• _Work required_: Output every line of the data below verbatim, leaving out the pictures.

• _Data provided_:

Start

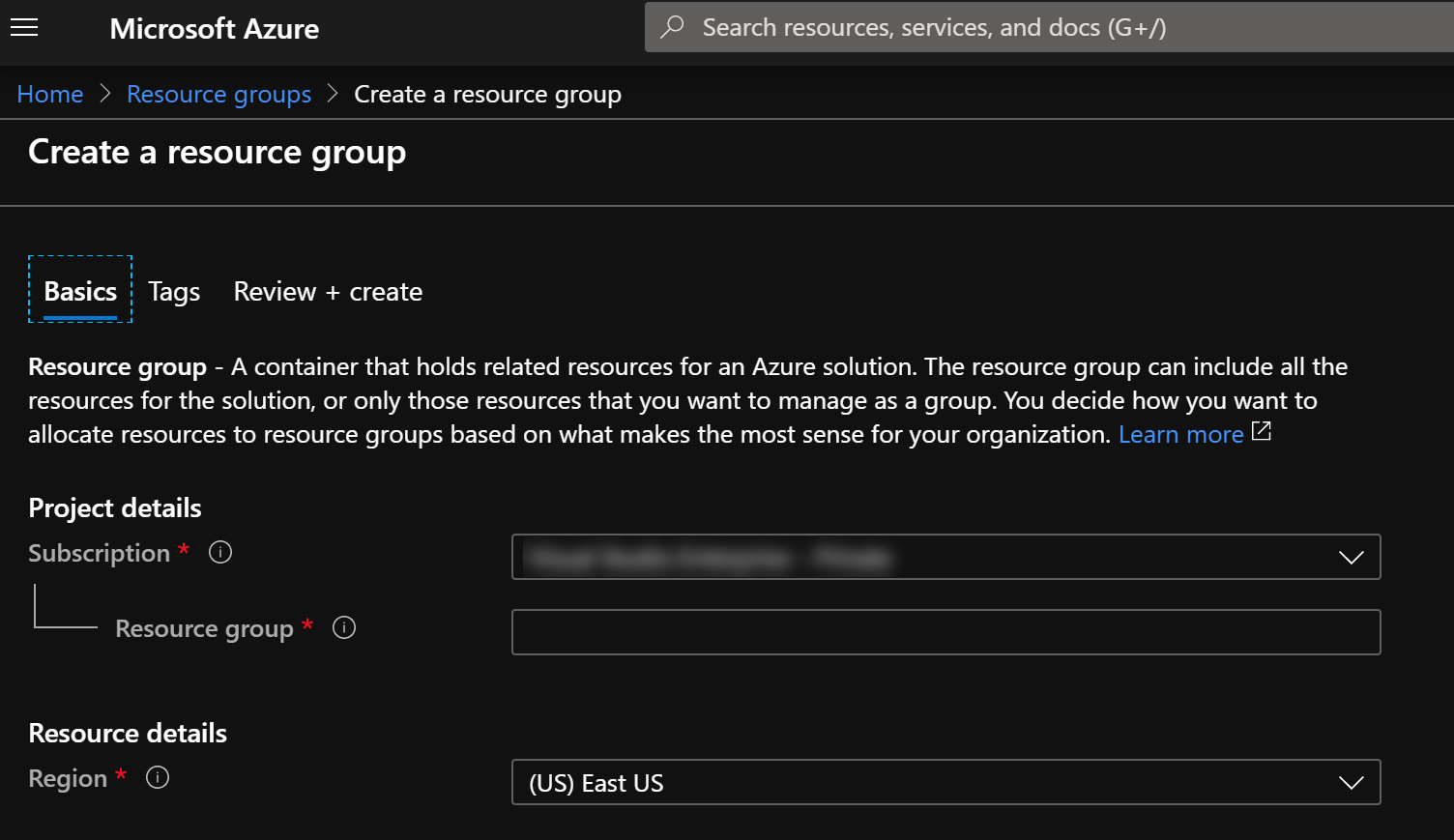This screenshot has height=840, width=1454.
Task: Switch to the Tags tab
Action: pos(173,291)
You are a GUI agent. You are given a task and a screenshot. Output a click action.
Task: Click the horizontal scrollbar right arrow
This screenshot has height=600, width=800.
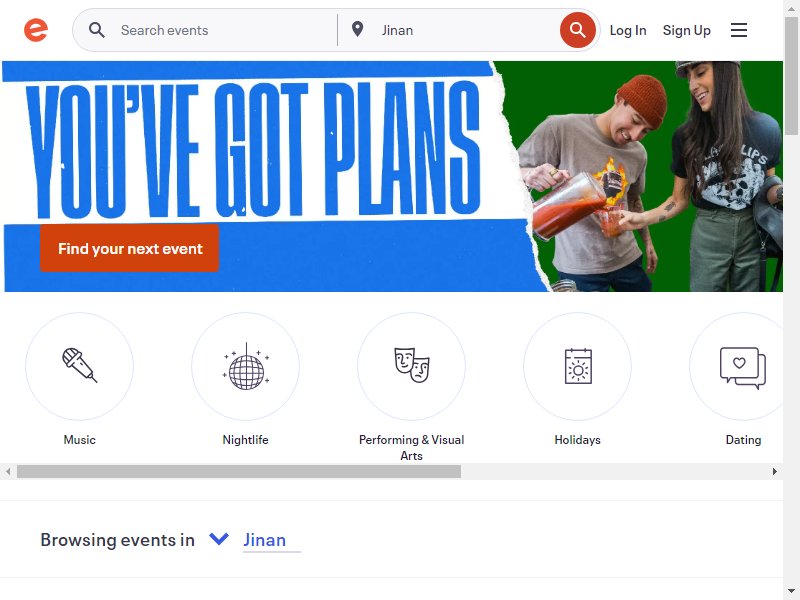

End

• _Solution to the problem_:
This screenshot has height=840, width=1454.
Task: Switch to the Tags tab
Action: pos(173,291)
You are a GUI agent. You are given a task and a screenshot. Output a click action.
Task: Click the horizontal scrollbar right arrow
This screenshot has height=600, width=800.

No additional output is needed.